● ABOUT THIS EXERCISE:
Search the entries below for the word "computer" and copy each line that has it.

● Data excerpts:
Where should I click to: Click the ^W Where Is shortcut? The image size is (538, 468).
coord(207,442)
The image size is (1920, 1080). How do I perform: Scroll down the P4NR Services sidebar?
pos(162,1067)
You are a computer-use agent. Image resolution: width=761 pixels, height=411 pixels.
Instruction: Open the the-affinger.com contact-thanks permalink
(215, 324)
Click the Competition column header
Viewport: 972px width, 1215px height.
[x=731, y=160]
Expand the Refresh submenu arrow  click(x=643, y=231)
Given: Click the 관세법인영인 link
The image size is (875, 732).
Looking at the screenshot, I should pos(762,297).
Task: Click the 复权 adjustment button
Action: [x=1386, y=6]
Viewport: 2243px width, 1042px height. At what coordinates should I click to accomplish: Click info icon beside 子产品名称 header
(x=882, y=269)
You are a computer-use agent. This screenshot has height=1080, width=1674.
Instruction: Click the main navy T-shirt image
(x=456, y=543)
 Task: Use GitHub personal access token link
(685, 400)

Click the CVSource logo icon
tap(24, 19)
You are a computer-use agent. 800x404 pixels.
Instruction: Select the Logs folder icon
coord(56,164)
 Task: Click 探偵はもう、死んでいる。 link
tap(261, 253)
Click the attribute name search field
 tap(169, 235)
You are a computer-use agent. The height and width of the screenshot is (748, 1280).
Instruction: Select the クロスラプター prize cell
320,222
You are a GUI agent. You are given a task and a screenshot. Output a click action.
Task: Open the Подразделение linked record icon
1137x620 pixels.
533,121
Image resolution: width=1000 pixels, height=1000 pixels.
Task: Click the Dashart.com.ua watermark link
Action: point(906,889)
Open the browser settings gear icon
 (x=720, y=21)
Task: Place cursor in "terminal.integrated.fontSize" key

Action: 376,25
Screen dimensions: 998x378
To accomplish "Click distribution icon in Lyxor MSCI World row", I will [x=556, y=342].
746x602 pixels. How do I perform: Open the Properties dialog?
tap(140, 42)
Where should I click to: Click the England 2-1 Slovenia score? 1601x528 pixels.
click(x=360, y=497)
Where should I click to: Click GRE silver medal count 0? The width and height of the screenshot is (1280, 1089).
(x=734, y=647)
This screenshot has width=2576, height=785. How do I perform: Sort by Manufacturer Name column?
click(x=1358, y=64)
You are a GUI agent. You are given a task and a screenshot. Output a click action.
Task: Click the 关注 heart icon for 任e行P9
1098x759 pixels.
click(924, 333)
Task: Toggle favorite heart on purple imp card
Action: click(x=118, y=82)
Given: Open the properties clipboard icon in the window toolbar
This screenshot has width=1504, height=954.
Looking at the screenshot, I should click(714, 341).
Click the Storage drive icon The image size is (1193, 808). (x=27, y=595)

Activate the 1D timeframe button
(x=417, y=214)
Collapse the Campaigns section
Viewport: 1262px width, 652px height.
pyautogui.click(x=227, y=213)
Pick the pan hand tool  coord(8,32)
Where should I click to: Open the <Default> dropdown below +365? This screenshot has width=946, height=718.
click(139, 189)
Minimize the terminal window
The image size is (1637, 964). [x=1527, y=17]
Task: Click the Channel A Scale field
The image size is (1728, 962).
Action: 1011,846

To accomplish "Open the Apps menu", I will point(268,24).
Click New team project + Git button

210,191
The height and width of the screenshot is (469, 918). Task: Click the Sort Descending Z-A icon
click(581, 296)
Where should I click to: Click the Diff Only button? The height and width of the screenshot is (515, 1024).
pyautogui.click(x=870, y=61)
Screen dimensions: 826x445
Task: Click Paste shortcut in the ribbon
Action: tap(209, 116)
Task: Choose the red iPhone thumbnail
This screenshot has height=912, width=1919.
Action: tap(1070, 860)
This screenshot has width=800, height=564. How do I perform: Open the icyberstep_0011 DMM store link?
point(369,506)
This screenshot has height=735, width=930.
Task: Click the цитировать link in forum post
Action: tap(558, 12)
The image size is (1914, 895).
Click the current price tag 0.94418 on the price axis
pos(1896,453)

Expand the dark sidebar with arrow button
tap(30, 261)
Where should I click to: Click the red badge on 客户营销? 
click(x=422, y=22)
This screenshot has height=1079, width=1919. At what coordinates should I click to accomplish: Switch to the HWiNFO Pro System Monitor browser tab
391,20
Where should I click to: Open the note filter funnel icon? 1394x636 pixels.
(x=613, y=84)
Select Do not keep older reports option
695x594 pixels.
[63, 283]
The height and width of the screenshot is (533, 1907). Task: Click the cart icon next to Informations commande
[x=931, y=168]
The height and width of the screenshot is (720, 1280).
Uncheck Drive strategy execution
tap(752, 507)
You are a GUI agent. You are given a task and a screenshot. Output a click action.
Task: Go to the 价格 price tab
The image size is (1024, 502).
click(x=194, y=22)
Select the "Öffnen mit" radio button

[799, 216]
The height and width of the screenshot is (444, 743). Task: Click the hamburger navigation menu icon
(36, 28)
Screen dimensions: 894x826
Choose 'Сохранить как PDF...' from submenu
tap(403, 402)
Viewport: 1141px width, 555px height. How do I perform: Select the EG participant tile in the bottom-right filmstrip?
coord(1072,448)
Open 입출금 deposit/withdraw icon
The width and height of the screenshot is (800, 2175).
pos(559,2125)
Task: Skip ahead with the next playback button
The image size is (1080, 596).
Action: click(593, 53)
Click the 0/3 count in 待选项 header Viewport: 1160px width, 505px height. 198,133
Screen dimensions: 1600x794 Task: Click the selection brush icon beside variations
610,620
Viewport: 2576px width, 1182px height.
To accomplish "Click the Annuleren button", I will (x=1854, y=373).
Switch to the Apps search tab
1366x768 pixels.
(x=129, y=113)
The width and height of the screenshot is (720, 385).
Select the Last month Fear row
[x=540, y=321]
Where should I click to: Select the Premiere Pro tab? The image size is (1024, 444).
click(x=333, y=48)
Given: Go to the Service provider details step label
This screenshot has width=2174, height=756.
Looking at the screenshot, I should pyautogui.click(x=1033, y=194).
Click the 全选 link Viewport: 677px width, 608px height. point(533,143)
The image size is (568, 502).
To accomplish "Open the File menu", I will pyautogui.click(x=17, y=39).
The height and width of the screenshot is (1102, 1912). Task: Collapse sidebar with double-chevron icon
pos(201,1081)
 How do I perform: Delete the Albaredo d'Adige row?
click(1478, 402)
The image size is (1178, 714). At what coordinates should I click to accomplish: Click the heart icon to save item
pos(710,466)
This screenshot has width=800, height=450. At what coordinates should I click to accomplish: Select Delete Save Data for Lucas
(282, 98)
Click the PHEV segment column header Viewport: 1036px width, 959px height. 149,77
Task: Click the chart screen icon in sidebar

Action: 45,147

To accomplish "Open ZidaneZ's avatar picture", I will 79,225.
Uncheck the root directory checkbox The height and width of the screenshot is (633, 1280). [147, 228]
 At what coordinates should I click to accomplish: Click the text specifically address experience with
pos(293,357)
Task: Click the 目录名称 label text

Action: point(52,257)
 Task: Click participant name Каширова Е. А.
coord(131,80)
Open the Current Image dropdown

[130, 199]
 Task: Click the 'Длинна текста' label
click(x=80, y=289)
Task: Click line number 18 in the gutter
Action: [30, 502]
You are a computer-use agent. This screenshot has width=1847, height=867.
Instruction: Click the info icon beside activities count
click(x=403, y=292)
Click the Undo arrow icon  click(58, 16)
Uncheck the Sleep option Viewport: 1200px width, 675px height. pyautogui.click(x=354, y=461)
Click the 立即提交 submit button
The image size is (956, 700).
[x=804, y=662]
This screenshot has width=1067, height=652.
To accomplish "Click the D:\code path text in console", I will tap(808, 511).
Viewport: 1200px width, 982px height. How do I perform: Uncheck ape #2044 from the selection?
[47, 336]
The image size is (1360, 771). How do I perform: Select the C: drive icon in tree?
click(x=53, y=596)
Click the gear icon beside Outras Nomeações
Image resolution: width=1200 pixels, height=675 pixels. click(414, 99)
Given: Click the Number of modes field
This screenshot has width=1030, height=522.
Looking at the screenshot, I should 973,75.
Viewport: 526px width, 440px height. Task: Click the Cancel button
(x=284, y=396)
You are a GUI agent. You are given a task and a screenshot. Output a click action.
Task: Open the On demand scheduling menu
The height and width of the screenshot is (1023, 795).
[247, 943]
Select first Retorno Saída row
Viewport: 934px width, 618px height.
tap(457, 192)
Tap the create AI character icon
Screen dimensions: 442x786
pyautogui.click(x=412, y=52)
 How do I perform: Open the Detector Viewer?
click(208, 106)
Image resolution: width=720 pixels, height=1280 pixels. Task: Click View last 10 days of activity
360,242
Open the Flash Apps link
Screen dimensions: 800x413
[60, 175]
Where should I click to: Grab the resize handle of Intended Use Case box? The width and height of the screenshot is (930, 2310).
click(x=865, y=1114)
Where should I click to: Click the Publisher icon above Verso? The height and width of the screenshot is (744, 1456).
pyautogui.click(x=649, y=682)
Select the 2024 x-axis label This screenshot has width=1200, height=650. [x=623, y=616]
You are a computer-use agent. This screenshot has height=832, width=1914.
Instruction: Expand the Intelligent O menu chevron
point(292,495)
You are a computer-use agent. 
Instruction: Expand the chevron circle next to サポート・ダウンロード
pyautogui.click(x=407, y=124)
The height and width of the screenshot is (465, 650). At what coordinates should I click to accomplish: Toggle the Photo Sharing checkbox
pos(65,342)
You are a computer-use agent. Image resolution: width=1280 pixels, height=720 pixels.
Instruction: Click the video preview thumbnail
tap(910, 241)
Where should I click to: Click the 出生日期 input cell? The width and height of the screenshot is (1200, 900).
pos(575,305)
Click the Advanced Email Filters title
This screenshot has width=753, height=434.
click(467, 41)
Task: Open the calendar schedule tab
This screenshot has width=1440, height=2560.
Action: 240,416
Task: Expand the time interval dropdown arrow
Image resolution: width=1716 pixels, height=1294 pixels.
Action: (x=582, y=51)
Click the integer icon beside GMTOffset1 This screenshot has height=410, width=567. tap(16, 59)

● YOUR RESPONSE:
You are a computer-use agent. Image resolution: width=761 pixels, height=411 pixels.
You are a computer-use agent. This screenshot has height=1080, width=1674.
You are a computer-use agent. 800x404 pixels.
You are a computer-use agent. The height and width of the screenshot is (748, 1280).
You are a computer-use agent. This screenshot has width=1847, height=867.
You are a computer-use agent. This screenshot has height=832, width=1914.
You are a computer-use agent. 
You are a computer-use agent. Image resolution: width=1280 pixels, height=720 pixels.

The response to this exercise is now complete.